**Passage provided:**
-=-=-=-=-
In this section, we will begin with the Time and Work topic of your exams.  

The concept of Time and Work is moreover based on Unitary Method and LCM. Before we begin, we should know some basic relations:

1. Time(T) ∝ Work(W) i.e. To do more work we will need more time and vice versa.
2. Time(T) ∝ ¹/_Person(P) i.e. More person will do the same work in less time and vice versa.
3. Work(W) ∝ Person(P) i.e. To do more work we will need more person and vice versa.

These relations will help us to understand the concepts easily.

• Rule 1: If a person can do a piece of work in n days/hours/minutes then the work done in 1 day/hour/minute= 1/n and vice versa i.e. if the work done in 1 day/hour/minute is 1/n then the work will be done in n days/hours/minutes.  [V. Imp. Concept]

Note: Time taken to complete the work= Reciprocal of work done in 1 day or hour or minute.

Let’s take an example from to understand this rule.

• E.g.: Working together, P, Q and R reap a field in 6 days. If P can do it alone in 10 days and Q in 24 days, in how many days will R alone be able to reap the field.

P, Q and R reap a field in 6 days.

∴ Work done by them in one day= 1/n = 1/6

Similarly, work done by P and Q in one day is 1/10 and 1/24 respectively.

Let R alone can reap a field in x days.

Therefore, Work done by R in one day= 1/x

A/q,

1/10 + 1/24 + 1/x = 1/6

⇒ (1 × 12 + 1 × 5)/120 + 1/x = 1/6

⇒ 17/120 +1/x = 1/6

⇒ 1/x = 1/6 – 17/120

⇒ 1/x = (1 × 20 – 17 × 1)/120

⇒ 1/x = 20 – 17/120 = 3/120 = 1/40            

⇒ 1/x=1/40

⇒ x=40

Hence, R can do the work alone in 40 days (Ans).

• Rule 2: If a person is n times efficient than another person. Then,

1. Work done by first person: Work done by second person= n:1
2. Time taken (Efficiency) by first person: Time taken (Efficiency) by second person= 1:n

Let’s take an example to understand it,

• E.g.: Atul can do a piece of work in 18 days, Aravya is 50% more efficient than Atul. How much more time does Atul take than Aaravya to do the same piece of work?

Here, Aaravya is 50% more efficient than Atul,

∴ Work done by Aaravya: Work done by Atul= 1.5 : 1 or 3:2              (50% more efficient)

∴ Time taken(Efficiency) of Aaravya: Time taken(Efficiency) of Atul= 2:3

We have no. of days required by Atul= 18

So to balance the ratio, we have to multiply on both sides by 6.

Therefore, no. of days required by Aaravya= 12

 Hence, No. of days for Atul is 6 more than that of Aaravya (Ans).

[Time and Work Problems]

Now that we have discussed the basics let’s move ahead and see specific types and questions on them that have come previously.

• If A can do a work in m days and B can do the same work in n days, then-

Using Rule 1,

Work done by A and B in one day= 1/m + 1/n = (m + n)/mn

Time taken by A and B to complete the work= Reciprocal of work done in 1 day

                                                                         = mn/(m + n)
-=-=-=-=-
**Data for locating visible targets:**
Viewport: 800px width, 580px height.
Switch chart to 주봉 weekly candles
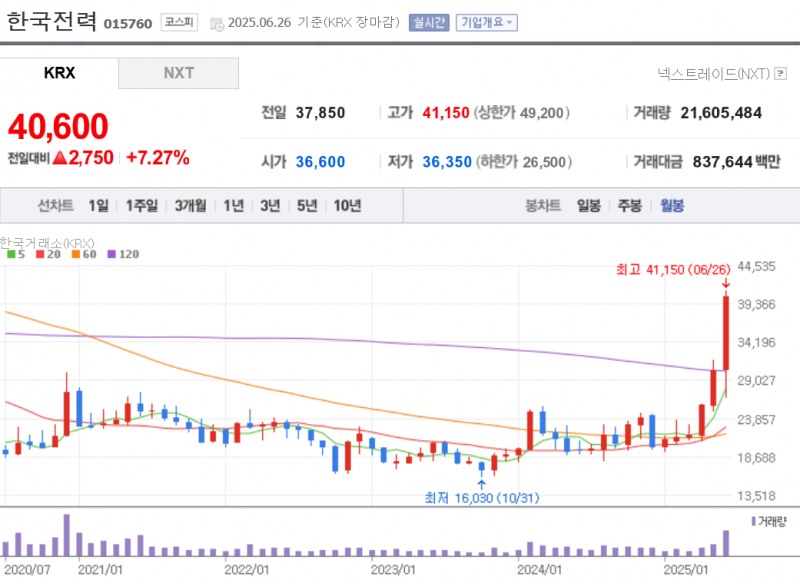630,204
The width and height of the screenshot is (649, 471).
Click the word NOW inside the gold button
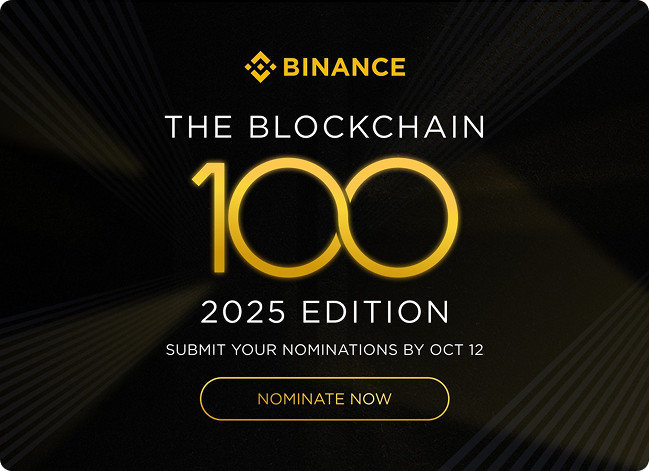pyautogui.click(x=372, y=399)
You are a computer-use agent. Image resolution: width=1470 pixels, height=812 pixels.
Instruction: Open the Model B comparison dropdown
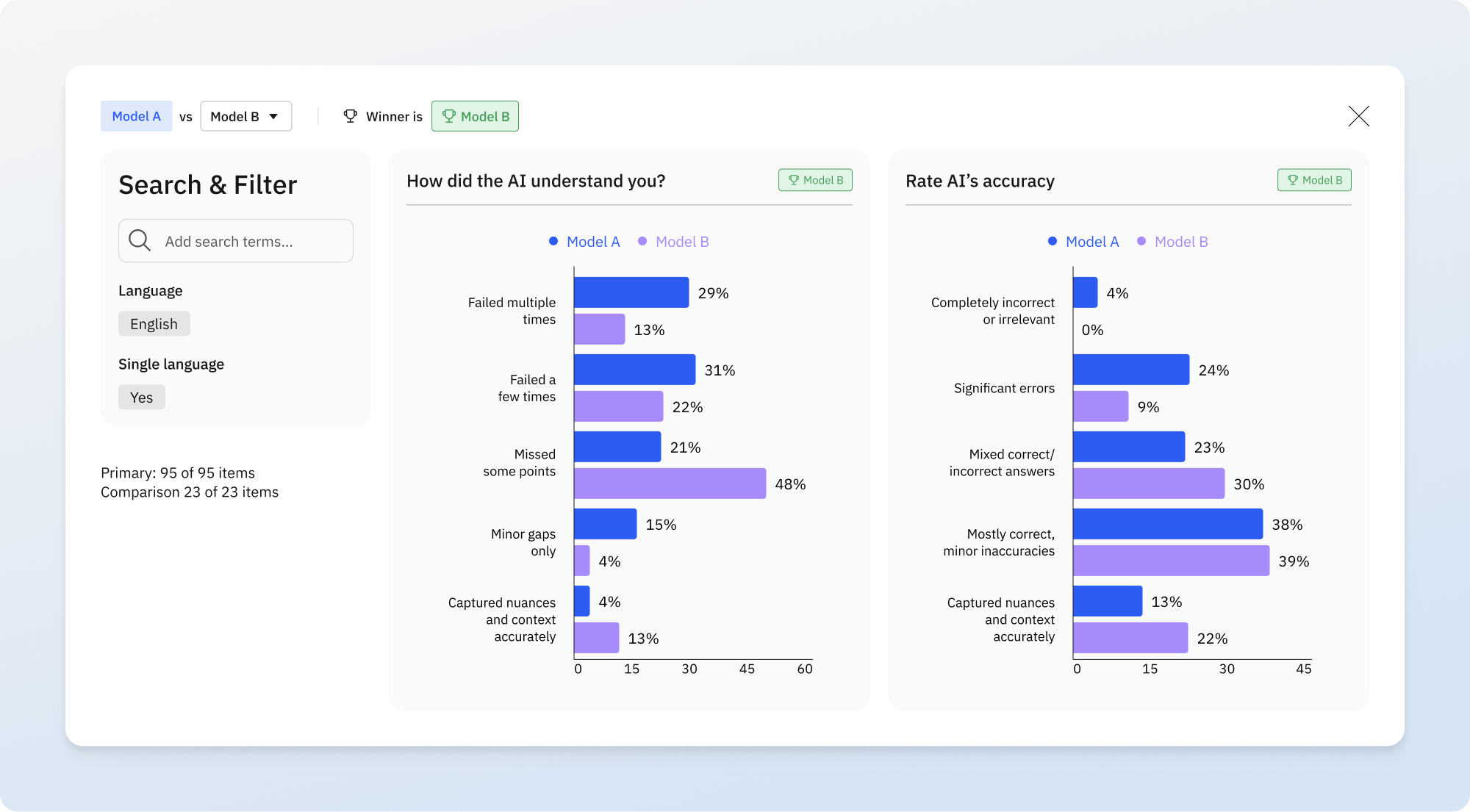point(245,116)
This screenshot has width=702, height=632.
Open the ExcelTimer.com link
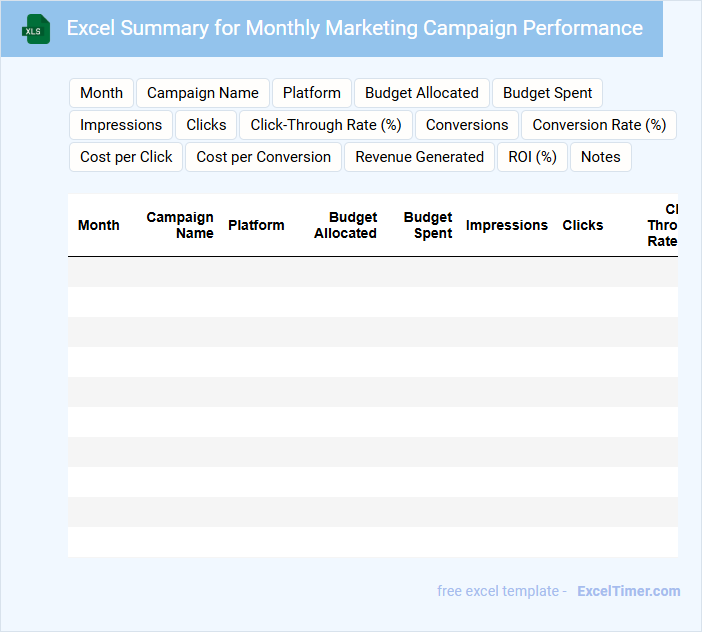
-=-=-=-=-
**Requirements:** In the passage on time and work, how many days does R need to reap the field alone?

**Answer to the problem:** R can reap the field alone in 40 days.